STATED PROBLEM:
Count the lines of the data below that contain the string "cell", matching case exactly, and give only the number.

(Data from a data collection)
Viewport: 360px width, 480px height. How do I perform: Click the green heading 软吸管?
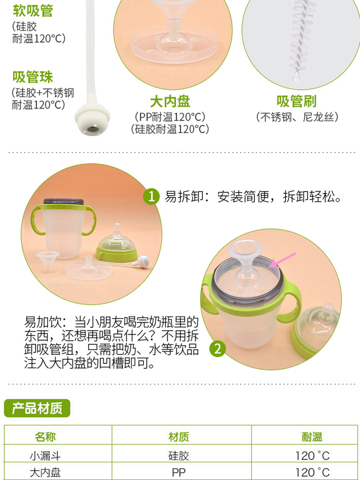point(33,11)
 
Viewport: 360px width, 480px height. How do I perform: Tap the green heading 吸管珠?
point(33,77)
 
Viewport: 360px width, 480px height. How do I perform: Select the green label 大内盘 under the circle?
point(170,101)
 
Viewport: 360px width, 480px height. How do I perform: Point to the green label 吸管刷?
point(296,101)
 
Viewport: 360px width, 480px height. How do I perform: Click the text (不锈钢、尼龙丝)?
point(297,117)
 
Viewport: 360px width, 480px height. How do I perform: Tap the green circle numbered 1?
point(151,196)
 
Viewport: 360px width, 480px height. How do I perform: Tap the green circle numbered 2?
point(217,348)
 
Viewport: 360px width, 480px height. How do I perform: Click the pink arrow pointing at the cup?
point(283,260)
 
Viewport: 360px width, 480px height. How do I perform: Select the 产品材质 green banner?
point(37,408)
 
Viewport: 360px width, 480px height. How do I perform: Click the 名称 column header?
point(45,437)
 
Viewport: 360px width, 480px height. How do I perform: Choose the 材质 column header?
point(179,437)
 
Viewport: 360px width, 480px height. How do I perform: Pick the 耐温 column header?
point(312,437)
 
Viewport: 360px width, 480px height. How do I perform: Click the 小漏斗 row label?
point(45,456)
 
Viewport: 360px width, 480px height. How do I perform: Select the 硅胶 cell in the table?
point(179,456)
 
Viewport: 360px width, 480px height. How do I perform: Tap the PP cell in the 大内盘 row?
point(179,472)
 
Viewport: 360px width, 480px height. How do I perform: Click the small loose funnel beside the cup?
point(47,261)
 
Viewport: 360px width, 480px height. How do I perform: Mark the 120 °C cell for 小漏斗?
point(312,456)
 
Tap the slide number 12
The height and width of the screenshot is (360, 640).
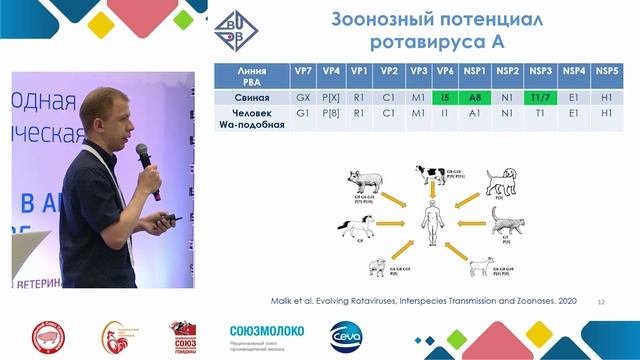tap(600, 300)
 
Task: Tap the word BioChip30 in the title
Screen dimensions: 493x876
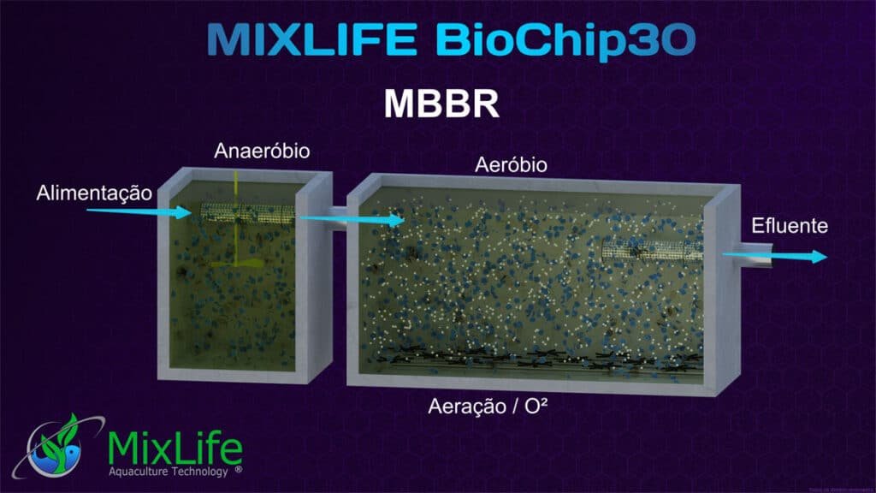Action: [x=564, y=40]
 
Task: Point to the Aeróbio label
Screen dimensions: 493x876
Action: [x=511, y=163]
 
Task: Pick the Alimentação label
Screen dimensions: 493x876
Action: [x=94, y=193]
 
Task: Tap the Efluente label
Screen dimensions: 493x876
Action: [x=790, y=227]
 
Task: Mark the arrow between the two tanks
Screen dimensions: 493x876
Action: [x=351, y=221]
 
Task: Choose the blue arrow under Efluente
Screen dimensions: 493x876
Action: [x=774, y=256]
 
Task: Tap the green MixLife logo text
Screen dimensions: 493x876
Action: [x=175, y=447]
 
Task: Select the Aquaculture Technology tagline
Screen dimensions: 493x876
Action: [x=167, y=471]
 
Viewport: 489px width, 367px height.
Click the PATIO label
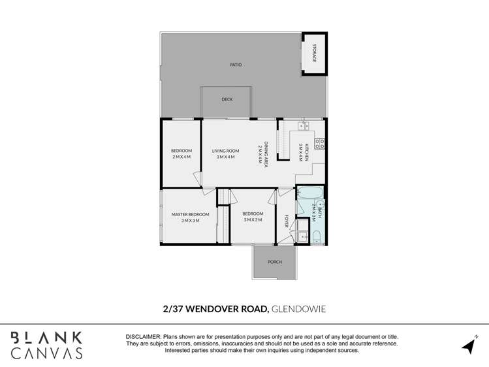click(236, 65)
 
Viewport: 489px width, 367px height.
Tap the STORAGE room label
click(314, 53)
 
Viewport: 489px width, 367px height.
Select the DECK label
click(227, 99)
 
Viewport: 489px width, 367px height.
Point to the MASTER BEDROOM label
click(190, 214)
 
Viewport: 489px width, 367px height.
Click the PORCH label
click(275, 262)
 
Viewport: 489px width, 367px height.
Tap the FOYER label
click(286, 221)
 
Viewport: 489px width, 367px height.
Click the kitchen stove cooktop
click(320, 143)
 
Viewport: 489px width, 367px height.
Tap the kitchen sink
click(303, 126)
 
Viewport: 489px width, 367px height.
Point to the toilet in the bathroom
click(316, 236)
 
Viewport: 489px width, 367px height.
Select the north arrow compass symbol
click(469, 344)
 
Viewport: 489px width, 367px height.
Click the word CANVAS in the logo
click(46, 353)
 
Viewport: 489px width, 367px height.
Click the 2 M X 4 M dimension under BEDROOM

CORRECT RESULT:
3